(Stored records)
# # # # #

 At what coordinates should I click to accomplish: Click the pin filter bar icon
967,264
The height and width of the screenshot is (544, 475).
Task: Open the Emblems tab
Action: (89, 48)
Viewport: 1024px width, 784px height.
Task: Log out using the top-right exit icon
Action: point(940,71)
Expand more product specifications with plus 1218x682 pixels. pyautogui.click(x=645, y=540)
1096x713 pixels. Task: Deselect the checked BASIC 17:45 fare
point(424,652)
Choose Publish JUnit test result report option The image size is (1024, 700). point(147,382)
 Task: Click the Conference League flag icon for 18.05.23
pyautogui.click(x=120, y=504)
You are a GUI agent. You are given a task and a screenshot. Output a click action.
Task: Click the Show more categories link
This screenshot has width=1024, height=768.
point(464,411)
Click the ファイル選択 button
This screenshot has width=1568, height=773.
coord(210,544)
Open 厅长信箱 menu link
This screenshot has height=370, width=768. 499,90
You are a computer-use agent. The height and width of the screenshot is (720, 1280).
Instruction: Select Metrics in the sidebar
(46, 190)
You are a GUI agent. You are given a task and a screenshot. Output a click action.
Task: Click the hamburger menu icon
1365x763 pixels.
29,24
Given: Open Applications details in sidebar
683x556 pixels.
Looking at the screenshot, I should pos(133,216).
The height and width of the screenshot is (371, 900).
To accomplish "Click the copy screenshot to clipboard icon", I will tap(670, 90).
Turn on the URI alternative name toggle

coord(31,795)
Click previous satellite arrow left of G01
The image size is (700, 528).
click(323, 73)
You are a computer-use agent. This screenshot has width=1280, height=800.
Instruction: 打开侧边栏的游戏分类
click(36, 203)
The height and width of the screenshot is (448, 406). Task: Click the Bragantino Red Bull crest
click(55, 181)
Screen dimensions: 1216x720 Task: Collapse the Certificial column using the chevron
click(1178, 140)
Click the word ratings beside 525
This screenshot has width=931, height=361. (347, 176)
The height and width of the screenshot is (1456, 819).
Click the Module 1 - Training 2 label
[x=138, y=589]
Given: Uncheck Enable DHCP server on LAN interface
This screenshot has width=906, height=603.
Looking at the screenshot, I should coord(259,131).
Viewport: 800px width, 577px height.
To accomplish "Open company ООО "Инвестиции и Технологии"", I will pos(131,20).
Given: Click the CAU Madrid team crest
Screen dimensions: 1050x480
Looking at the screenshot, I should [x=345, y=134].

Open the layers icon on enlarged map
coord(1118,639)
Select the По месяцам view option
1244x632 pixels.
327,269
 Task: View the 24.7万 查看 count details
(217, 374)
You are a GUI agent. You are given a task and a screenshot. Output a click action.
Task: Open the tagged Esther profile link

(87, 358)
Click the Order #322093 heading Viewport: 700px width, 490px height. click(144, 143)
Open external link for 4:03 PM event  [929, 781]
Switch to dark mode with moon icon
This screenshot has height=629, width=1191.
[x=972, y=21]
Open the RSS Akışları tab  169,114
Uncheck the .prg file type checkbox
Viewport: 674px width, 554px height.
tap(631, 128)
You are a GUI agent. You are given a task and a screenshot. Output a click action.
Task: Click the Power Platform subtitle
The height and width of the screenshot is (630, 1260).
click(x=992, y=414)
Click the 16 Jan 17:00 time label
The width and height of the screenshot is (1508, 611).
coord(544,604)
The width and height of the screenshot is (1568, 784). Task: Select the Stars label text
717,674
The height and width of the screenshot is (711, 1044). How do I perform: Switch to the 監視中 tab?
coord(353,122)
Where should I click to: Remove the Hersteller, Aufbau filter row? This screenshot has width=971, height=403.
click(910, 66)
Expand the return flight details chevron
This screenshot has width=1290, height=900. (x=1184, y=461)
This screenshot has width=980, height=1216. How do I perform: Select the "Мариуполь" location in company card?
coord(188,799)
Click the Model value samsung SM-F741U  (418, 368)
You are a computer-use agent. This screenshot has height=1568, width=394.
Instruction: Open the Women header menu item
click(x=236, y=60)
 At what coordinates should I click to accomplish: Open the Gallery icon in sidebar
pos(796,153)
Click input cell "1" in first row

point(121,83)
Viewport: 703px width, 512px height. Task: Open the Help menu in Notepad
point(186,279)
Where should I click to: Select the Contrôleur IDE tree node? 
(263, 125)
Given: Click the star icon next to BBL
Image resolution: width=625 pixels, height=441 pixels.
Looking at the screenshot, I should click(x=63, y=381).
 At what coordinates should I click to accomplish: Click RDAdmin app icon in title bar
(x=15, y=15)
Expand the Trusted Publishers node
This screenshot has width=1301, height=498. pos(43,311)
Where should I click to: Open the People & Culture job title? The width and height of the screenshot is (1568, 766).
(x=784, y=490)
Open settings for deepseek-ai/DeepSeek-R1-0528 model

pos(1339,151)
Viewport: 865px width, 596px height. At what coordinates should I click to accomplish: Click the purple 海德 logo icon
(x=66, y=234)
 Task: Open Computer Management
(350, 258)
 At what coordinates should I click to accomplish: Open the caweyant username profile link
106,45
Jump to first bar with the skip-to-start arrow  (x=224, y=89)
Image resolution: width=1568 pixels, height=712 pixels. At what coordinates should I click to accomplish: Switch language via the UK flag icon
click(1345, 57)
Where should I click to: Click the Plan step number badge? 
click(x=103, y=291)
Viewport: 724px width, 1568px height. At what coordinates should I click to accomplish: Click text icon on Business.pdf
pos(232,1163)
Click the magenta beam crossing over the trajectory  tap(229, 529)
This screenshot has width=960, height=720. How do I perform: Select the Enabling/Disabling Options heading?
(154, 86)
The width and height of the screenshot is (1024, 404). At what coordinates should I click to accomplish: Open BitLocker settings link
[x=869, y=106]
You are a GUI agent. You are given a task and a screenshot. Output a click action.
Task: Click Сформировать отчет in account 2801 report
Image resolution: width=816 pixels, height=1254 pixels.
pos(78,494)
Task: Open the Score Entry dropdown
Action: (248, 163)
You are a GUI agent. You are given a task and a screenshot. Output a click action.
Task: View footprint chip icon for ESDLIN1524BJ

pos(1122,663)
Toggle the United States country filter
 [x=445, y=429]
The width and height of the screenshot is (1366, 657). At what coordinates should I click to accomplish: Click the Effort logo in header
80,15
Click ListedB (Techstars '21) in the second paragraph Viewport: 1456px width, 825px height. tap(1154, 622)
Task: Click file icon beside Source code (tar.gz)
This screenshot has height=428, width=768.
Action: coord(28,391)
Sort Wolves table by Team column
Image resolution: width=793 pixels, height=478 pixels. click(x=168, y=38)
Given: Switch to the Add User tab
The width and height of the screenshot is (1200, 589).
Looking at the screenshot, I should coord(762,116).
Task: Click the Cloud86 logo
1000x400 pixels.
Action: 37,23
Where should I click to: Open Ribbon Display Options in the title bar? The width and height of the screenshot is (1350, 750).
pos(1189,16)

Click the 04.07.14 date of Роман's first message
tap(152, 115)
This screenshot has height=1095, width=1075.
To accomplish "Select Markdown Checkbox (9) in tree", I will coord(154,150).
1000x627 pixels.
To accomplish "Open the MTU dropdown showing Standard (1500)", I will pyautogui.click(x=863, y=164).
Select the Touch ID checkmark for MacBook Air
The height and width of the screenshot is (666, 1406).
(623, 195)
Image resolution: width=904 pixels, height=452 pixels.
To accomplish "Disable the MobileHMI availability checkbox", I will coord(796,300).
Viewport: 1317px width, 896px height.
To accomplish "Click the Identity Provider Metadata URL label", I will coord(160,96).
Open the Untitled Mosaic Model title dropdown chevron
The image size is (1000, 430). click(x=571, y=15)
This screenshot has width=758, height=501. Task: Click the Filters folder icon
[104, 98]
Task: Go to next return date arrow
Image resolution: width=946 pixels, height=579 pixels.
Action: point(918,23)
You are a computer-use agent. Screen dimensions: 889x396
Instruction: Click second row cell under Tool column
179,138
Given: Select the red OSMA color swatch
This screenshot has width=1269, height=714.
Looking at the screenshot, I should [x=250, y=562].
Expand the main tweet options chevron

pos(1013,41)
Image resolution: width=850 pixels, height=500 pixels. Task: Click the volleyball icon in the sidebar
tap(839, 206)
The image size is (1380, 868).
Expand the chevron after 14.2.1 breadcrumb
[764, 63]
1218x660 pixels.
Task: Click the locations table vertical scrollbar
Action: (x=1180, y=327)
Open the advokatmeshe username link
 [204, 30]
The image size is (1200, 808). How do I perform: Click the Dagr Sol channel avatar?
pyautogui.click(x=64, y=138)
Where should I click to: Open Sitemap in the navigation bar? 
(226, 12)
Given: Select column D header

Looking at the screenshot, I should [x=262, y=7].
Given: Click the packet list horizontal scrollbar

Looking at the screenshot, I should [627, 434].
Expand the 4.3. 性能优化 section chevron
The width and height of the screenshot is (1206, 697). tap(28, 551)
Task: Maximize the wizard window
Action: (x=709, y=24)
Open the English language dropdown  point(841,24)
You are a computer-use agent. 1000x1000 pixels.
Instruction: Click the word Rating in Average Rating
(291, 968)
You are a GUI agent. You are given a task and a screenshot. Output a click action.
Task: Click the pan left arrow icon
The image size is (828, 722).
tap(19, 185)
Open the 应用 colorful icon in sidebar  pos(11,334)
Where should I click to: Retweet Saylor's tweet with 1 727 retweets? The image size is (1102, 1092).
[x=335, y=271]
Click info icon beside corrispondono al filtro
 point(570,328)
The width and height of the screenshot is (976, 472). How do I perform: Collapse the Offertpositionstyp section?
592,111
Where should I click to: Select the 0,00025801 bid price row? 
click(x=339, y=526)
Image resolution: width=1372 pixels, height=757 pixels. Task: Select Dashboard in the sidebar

# # # # #

*EXERCISE REQUIREMENTS*
Find the word "more" in the data and show each line that holds it.

*REPLY*
Expand more product specifications with plus 1218x682 pixels. pyautogui.click(x=645, y=540)
Task: Click the Show more categories link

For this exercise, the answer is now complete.